Fig. 1. Color online. Mole fraction dependence of SVδTHF of aqueous THF at different temperatures from 5 °C to 40 °C.
From our previous studies, we found that some third derivatives of Gibbs energy for a variety of aqueous solutions show anomalous behaviors. For aqueous solution of hydrophobic solute, the pattern exhibits a peak-type anomaly, and for a hydrophilic solute a bend-type. We found that the points at the peak or bend are the boundary of two adjacent Mixing Schemes. Below its mole fraction, the percolation of hydrogen bond is still retained, but at higher mole fraction the percolation is broken. The solution then consists of water-rich and solute-rich clusters. In order to gain an in-depth insight at the Mixing Schemes, we chose tetrahydrofuran (THF) as a solute.

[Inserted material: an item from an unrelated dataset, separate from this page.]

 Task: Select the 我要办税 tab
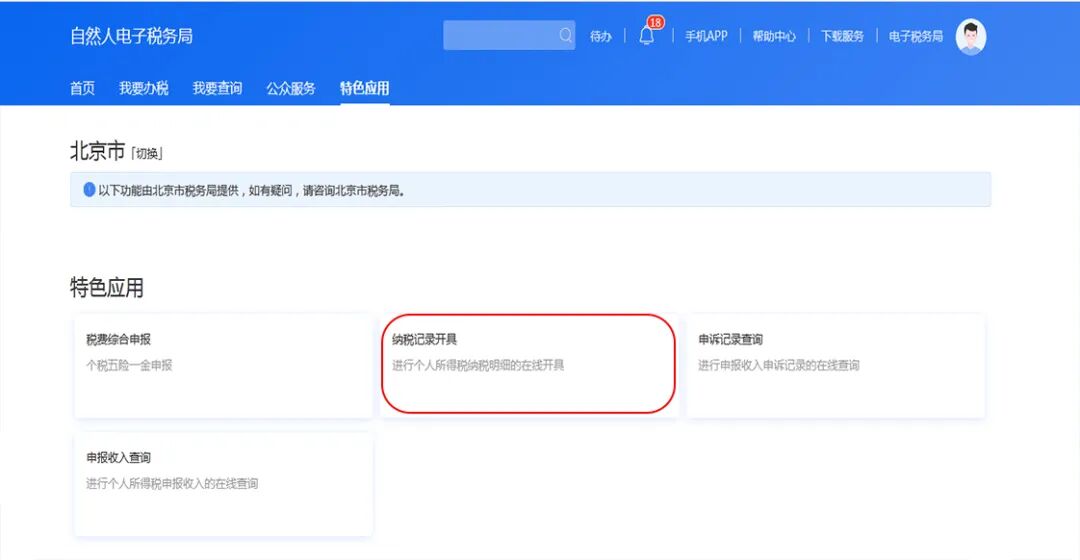click(144, 88)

The THF aqueous solution forms a clathrate hydrate with xTHF = 0.056 below 4.6 °C, and its property and structure are well studied. When the clathrate hydrate melts above 4.6 °C, THF could form a hydration shell with similar structure of the clathrate hydrate. As the first step, we measured SVδTHF, the partial molar density entropy-volume cross fluctuation of solute, directly for THF aqueous solution.

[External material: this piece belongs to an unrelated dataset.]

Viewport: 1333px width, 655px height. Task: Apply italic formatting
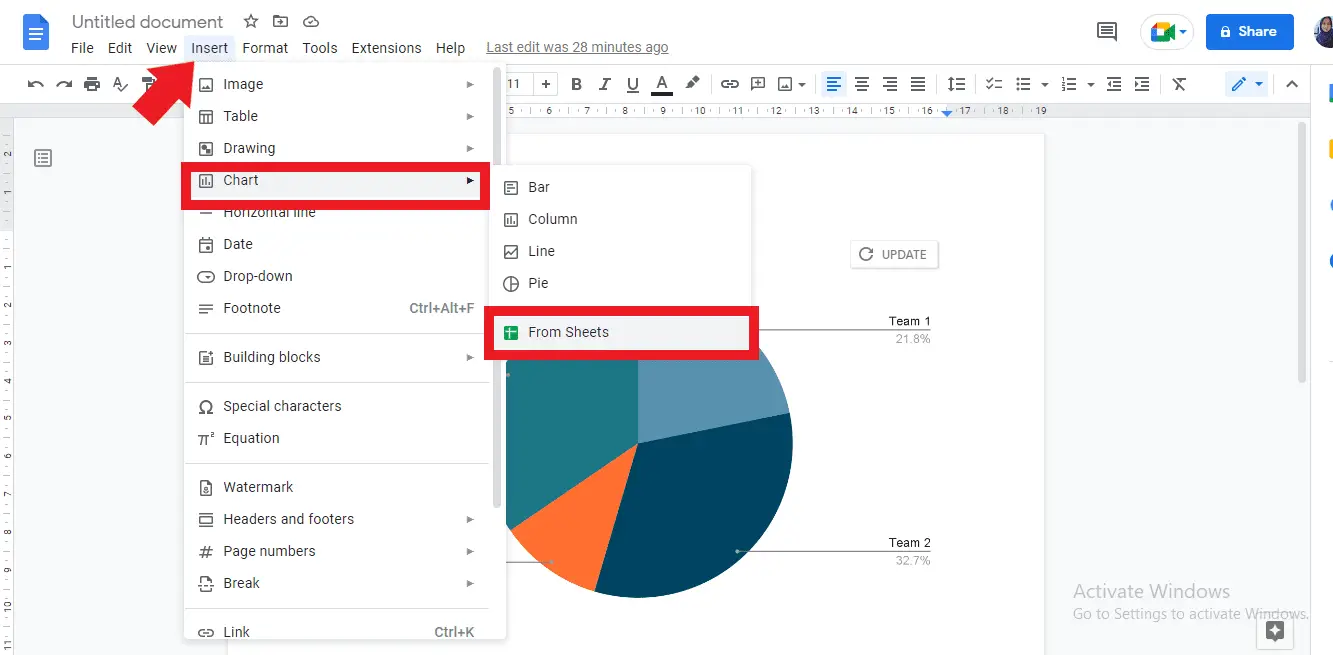[x=604, y=84]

The results of SVδTHF measurement plotted in Fig.1 shows a peak-type anomaly. This is typical of a hydrophobic solute. The relationship between the mole fraction and the temperature at the anomalies is shown in Fig. 2 (•) together with those for other solutes. The data points of the THF aqueous solution also forms "the Koga line". Furthermore, the line seems to point to xTHF = 0.056 at low temperature. This suggests that the solution below Koga line is preparing to form the clathrate on cooling down to 4.6 °C. Hence the solution must have hydration shell around a single THF in the dilution region. This supports our interpretation that the Koga line is the boundary of two Mixing Schemes. The extrapolated value of temperature to zero mole fraction of the line seems to be 70 °C. As evident in Fig. 2, all other cases also seem to point to about 70 °C, regardless of the hydrophobicity/hydrohpilicity of solute. This suggests that the bond percolation of hydrogen bond is broken at about 70 °C even for pure water.
Fig. 1. Color online. Mole fraction dependence of SVδTHF of aqueous THF at different temperatures from 5 °C to 40 °C.
Fig. 2. Color online. Loci of the anomaly points obtained for various solutes.